아래는 파싱 튜토리얼을 위한 샘플 데이터

<?xml version="1.0"?>
<data>
    <country name="Liechtenstein">
        <rank>1</rank>
        <year>2008</year>
        <gdppc>141100</gdppc>
        <neighbor name="Austria" direction="E"/>
        <neighbor name="Switzerland" direction="W"/>
    </country>
    <country name="Singapore">
        <rank>4</rank>
        <year>2011</year>
        <gdppc>59900</gdppc>
        <neighbor name="Malaysia" direction="N"/>
    </country>
    <country name="Panama">
        <rank>68</rank>
        <year>2011</year>
        <gdppc>13600</gdppc>
        <neighbor name="Costa Rica" direction="W"/>
        <neighbor name="Colombia" direction="E"/>
    </country>
</data>

root에 이터레이트를 할 수 있는 자식 노드를 아래와 같이 불러올 수 있다.

>>> for child in root:
...     print(child.tag, child.attrib)
...
country {'name': 'Liechtenstein'}
country {'name': 'Singapore'}
country {'name': 'Panama'}

엘리먼트를 찾기 위해 여러 방법을 사용할 수 있다.

아래있는 모든 서브 트리를 재귀적으로 이터레이트하여 특정 태그를 서치할 경우 : Element.iter()
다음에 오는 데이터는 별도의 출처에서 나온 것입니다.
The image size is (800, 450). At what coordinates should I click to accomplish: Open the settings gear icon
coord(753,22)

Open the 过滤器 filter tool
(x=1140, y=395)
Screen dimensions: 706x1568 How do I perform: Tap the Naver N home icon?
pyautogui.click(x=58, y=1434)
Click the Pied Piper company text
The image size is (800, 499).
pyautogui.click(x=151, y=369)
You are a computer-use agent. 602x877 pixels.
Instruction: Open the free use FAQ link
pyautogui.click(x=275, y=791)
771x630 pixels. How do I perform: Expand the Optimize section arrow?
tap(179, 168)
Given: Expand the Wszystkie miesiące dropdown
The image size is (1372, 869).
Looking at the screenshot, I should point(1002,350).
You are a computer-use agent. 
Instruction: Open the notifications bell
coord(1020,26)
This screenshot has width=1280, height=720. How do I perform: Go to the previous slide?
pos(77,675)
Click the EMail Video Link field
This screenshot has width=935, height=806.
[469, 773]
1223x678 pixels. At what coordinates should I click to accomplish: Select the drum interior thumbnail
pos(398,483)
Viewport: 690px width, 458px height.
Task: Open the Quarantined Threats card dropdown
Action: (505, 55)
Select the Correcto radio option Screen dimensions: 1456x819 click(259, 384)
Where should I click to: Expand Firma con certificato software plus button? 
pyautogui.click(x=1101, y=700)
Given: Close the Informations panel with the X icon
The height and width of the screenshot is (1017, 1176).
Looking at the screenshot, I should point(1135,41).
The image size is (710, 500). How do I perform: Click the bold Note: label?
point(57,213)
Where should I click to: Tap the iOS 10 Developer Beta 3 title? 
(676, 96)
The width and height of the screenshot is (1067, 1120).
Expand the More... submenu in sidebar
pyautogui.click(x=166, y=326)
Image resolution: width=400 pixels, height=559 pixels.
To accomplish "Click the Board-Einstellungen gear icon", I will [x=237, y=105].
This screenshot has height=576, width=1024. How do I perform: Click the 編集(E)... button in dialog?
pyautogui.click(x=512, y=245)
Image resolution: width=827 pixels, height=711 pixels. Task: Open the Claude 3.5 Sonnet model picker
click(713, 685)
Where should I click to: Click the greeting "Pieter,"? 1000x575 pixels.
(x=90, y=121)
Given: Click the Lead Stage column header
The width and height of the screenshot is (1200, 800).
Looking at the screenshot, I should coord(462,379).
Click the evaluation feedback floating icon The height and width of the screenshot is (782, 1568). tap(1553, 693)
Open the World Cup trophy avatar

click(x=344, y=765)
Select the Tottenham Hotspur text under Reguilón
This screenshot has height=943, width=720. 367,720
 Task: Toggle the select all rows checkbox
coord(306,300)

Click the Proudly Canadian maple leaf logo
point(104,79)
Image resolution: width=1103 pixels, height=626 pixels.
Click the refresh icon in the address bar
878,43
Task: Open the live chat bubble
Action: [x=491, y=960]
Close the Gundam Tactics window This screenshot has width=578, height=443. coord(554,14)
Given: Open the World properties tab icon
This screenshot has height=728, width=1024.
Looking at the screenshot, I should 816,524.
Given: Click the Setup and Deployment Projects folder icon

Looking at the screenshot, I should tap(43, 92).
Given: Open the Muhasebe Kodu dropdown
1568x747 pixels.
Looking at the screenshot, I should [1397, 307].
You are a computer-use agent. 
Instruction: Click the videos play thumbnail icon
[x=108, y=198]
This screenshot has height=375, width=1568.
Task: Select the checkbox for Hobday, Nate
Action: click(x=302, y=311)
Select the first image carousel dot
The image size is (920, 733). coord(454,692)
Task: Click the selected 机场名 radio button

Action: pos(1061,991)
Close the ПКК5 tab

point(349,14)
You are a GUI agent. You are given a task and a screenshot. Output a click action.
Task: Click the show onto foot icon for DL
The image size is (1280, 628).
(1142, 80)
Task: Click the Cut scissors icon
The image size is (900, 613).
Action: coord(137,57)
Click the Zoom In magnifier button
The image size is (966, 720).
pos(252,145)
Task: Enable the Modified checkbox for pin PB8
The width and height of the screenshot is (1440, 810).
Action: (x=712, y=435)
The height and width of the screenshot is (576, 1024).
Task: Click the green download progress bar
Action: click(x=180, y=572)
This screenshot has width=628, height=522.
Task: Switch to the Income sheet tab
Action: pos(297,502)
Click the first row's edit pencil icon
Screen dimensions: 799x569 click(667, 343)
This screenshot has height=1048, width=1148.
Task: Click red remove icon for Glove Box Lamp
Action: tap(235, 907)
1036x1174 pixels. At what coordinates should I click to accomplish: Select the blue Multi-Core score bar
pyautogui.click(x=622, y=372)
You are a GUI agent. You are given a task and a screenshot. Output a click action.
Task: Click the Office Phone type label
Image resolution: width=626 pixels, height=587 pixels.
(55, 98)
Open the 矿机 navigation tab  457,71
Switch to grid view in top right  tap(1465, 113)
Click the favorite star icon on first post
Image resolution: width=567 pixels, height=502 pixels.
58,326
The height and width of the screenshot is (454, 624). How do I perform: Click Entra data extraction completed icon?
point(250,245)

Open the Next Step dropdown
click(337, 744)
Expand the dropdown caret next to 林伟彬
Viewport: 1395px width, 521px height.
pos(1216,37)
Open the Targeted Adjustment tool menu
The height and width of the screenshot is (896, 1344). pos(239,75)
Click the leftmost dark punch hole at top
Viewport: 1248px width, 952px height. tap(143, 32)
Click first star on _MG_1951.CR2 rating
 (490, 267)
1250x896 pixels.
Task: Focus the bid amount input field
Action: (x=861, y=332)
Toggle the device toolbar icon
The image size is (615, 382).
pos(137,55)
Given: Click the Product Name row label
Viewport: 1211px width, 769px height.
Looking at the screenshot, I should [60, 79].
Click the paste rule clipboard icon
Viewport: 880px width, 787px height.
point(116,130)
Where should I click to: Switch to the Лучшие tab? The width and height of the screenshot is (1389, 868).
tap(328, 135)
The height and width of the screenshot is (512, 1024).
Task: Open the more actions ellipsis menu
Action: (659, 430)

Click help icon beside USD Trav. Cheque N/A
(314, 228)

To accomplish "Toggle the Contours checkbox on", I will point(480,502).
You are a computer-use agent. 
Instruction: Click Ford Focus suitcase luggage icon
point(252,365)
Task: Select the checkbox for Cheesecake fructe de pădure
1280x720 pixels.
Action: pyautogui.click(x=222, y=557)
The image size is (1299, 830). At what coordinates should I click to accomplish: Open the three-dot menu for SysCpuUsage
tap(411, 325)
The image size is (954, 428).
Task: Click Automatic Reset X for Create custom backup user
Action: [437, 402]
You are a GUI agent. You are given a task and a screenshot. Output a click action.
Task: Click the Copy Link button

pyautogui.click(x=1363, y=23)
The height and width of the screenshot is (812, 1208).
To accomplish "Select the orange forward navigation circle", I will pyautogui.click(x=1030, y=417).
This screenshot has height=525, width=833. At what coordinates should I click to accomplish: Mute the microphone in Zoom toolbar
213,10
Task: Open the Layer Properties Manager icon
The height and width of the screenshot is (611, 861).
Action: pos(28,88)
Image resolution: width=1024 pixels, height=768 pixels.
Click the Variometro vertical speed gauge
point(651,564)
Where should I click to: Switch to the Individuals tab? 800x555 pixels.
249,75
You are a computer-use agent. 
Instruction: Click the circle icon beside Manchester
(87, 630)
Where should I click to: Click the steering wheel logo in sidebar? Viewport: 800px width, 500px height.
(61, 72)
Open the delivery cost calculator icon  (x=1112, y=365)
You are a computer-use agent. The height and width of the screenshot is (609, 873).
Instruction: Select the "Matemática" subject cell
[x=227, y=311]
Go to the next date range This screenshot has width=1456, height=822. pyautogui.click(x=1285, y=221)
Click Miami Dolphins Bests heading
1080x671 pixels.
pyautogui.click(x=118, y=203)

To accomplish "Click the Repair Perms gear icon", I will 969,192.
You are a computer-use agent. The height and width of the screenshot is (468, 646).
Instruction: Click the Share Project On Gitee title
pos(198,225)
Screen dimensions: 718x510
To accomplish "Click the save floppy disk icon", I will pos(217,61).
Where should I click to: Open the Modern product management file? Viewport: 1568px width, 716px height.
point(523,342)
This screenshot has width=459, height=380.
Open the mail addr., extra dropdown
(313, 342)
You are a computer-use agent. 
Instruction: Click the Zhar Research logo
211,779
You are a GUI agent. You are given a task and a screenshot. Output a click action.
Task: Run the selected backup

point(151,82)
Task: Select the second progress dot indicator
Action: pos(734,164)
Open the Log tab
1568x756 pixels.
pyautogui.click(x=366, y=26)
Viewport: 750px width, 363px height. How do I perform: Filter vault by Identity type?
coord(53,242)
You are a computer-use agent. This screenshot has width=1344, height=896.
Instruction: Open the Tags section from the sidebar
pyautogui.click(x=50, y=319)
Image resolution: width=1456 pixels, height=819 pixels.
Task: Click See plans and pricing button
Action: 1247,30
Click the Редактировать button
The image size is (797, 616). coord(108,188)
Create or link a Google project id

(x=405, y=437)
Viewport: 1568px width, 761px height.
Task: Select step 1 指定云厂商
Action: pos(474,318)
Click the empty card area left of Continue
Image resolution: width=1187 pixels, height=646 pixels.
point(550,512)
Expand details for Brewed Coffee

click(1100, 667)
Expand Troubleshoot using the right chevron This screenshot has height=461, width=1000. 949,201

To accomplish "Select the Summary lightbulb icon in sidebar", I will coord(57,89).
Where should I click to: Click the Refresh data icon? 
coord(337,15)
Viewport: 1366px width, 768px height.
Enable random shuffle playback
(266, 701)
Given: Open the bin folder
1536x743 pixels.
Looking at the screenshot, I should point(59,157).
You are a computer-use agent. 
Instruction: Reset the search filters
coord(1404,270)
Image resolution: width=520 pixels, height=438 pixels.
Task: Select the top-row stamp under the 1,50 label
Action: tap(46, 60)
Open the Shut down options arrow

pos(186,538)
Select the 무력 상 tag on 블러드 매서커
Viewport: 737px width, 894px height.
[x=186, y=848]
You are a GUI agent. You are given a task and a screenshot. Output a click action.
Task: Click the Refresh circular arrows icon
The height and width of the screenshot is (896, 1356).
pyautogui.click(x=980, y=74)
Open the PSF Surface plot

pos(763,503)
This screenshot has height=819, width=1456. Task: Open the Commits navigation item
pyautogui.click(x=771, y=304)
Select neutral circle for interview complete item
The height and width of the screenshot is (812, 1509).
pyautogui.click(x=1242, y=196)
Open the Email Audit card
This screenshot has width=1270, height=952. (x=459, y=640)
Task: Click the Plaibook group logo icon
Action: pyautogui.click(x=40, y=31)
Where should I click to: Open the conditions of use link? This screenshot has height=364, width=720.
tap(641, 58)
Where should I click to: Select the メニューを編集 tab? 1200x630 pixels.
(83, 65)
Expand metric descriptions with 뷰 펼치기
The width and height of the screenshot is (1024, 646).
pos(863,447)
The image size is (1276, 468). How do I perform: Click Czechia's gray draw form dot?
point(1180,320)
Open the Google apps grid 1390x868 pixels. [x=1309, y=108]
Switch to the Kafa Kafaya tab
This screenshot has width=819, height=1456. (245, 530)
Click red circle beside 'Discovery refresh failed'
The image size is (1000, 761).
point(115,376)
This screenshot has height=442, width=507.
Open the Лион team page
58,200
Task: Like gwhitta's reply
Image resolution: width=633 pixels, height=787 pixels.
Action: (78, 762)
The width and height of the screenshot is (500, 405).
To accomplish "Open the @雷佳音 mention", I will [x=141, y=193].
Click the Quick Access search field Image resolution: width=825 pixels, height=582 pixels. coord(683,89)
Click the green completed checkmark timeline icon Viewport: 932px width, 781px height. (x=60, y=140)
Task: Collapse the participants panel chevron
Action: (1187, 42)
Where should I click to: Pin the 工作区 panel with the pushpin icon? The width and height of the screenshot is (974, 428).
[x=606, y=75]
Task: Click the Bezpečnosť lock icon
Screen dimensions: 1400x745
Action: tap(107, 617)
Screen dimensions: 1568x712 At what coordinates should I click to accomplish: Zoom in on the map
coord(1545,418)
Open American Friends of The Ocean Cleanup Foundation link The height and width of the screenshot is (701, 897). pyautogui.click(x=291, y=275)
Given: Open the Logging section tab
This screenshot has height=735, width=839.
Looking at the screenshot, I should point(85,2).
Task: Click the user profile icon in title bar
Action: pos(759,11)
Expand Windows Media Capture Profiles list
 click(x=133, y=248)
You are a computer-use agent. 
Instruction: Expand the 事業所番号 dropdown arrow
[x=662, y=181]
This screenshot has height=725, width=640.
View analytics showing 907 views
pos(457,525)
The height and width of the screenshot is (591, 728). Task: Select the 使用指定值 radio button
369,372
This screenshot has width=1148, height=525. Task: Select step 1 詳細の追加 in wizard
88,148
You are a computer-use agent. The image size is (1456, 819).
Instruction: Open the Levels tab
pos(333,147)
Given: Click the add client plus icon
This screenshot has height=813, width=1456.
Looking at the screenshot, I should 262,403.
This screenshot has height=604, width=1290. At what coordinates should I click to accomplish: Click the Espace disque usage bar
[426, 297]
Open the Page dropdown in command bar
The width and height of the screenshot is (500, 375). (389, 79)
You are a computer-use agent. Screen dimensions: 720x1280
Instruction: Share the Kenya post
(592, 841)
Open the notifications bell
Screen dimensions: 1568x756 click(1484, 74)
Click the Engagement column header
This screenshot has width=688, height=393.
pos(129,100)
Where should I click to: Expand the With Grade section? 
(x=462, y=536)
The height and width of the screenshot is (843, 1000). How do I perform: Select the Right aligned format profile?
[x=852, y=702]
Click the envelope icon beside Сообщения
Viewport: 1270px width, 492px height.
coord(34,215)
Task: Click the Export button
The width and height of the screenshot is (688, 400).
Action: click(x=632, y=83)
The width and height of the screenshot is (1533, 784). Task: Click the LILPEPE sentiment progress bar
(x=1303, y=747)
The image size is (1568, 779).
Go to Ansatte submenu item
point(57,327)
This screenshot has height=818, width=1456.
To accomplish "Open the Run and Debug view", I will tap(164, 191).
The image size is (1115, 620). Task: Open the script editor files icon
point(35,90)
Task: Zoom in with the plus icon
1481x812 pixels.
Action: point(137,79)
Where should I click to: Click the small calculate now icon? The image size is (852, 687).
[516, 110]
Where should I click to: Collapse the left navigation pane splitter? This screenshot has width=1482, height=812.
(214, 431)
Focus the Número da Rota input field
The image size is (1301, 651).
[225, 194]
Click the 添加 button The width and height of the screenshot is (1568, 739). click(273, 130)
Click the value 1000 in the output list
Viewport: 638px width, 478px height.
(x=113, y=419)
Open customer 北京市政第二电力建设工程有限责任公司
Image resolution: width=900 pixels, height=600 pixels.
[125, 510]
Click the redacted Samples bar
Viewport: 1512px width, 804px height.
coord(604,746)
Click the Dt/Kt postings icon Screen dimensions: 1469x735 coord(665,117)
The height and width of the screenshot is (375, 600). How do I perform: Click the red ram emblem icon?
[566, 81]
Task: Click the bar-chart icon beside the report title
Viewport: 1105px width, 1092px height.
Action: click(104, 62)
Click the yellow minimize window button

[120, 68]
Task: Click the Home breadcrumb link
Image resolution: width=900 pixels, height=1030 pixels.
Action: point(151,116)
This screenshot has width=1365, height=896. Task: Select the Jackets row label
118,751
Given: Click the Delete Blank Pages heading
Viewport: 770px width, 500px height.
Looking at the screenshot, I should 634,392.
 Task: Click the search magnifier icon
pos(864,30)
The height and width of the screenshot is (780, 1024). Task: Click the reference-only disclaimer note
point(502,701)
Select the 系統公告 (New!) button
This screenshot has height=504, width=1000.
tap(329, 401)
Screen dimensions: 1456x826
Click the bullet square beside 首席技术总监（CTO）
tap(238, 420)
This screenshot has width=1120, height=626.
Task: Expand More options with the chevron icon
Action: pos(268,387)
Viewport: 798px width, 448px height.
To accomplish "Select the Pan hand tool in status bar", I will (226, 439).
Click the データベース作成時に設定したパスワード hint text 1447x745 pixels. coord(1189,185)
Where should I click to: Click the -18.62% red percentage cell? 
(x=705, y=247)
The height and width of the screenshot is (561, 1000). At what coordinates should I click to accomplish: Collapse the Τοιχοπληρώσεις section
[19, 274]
>>> for neighbor in root.iter('neighbor'):
...     print(neighbor.attrib)
...
{'name': 'Austria', 'direction': 'E'}
{'name': 'Switzerland', 'direction': 'W'}
{'name': 'Malaysia', 'direction': 'N'}
{'name': 'Costa Rica', 'direction': 'W'}
{'name': 'Colombia', 'direction': 'E'}

현재 엘리먼트의 direct child에서만 서치할 경우 : Element.findall(‘{name}’)
엘리먼트의 cotent를 얻으려는 경우 : Element.text

엘리먼스의 attribute 값을 얻으려는 경우 : Element.get(‘{attribute}’)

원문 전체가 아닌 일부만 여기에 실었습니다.